YOUR OBJECTIVE:
Your answer must be exactly the lines from the one containing "880x651 pixels. How" through the end of the material, both ends included, without pictures.

INPUT RECORDS: Begin

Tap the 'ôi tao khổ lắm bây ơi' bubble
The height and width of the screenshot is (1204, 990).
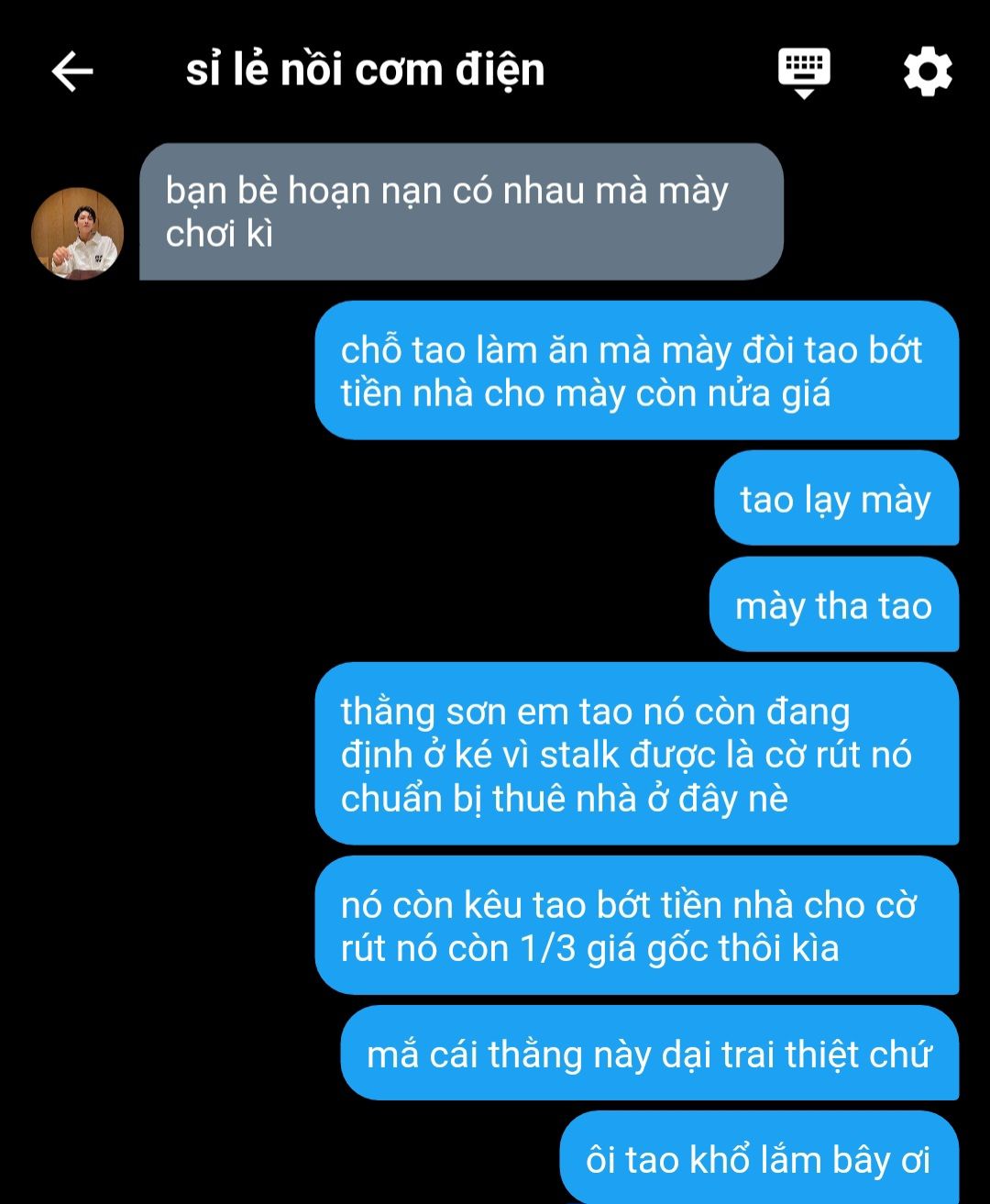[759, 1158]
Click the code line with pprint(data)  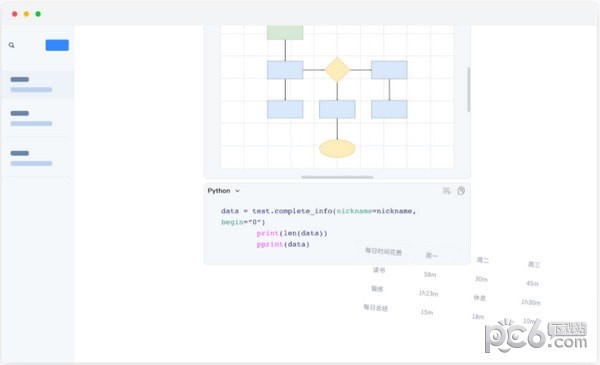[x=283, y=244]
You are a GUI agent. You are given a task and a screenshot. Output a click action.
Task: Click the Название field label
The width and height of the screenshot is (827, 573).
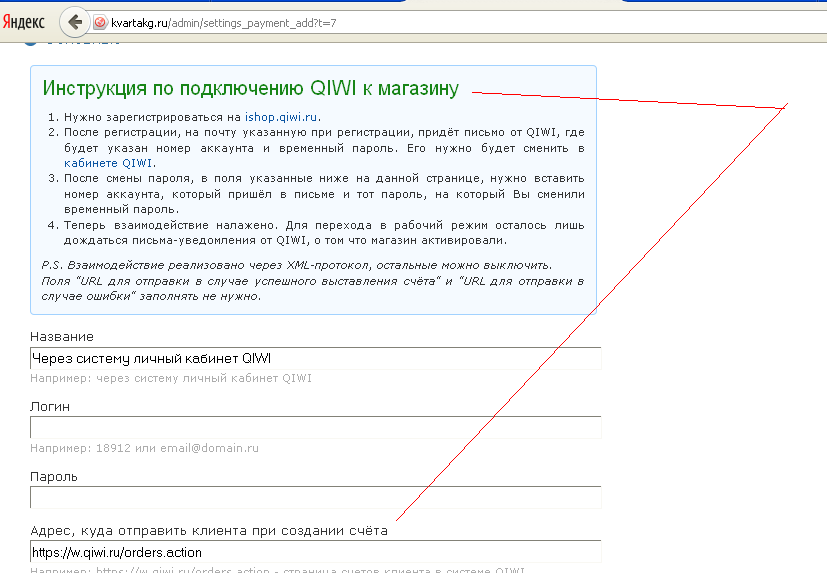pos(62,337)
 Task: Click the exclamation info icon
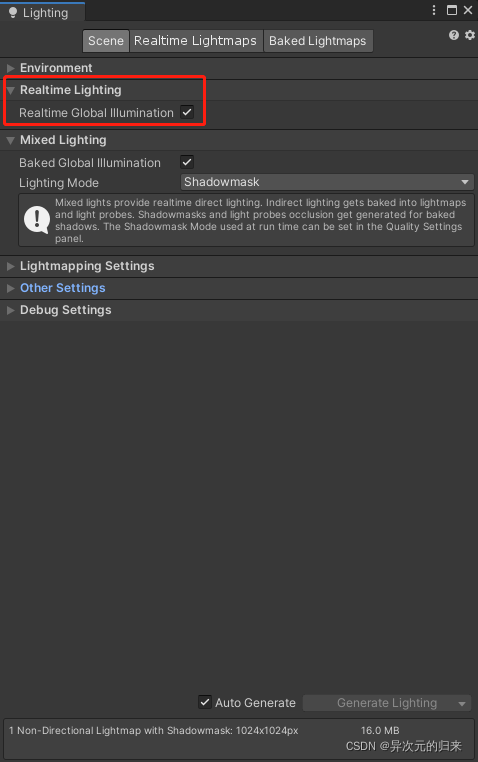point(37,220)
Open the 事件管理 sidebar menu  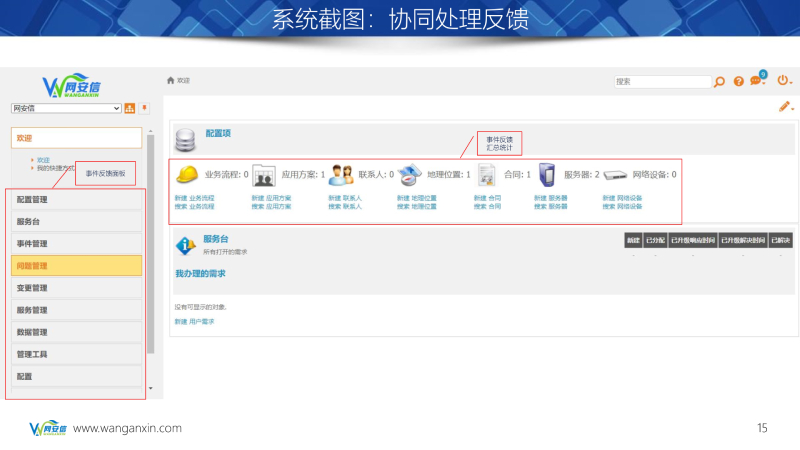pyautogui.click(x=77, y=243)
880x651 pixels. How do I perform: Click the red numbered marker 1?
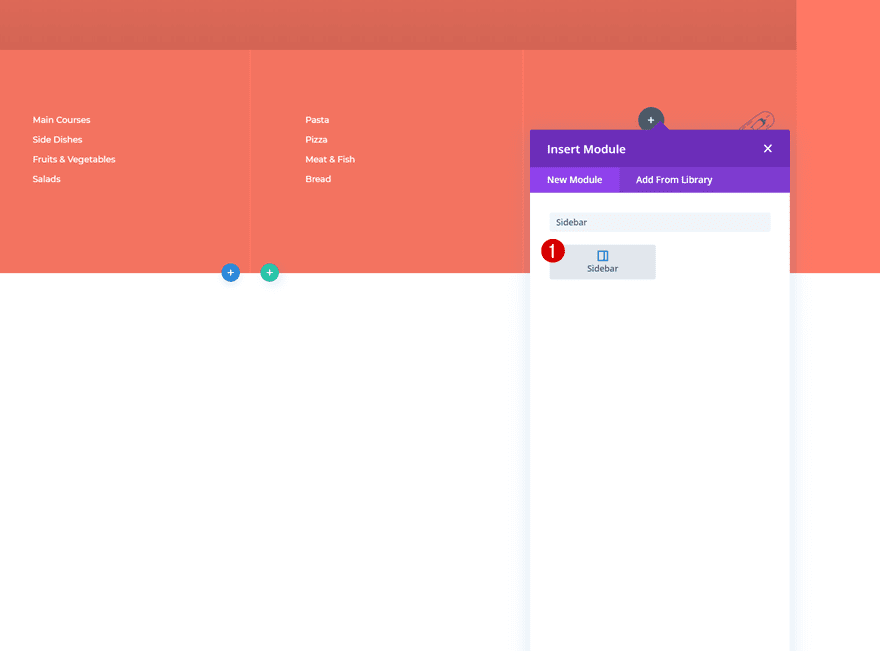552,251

INPUT RECORDS: End

SOLUTION FOR THIS PROBLEM:
880x651 pixels. How do I perform: Click the red numbered marker 1?
552,251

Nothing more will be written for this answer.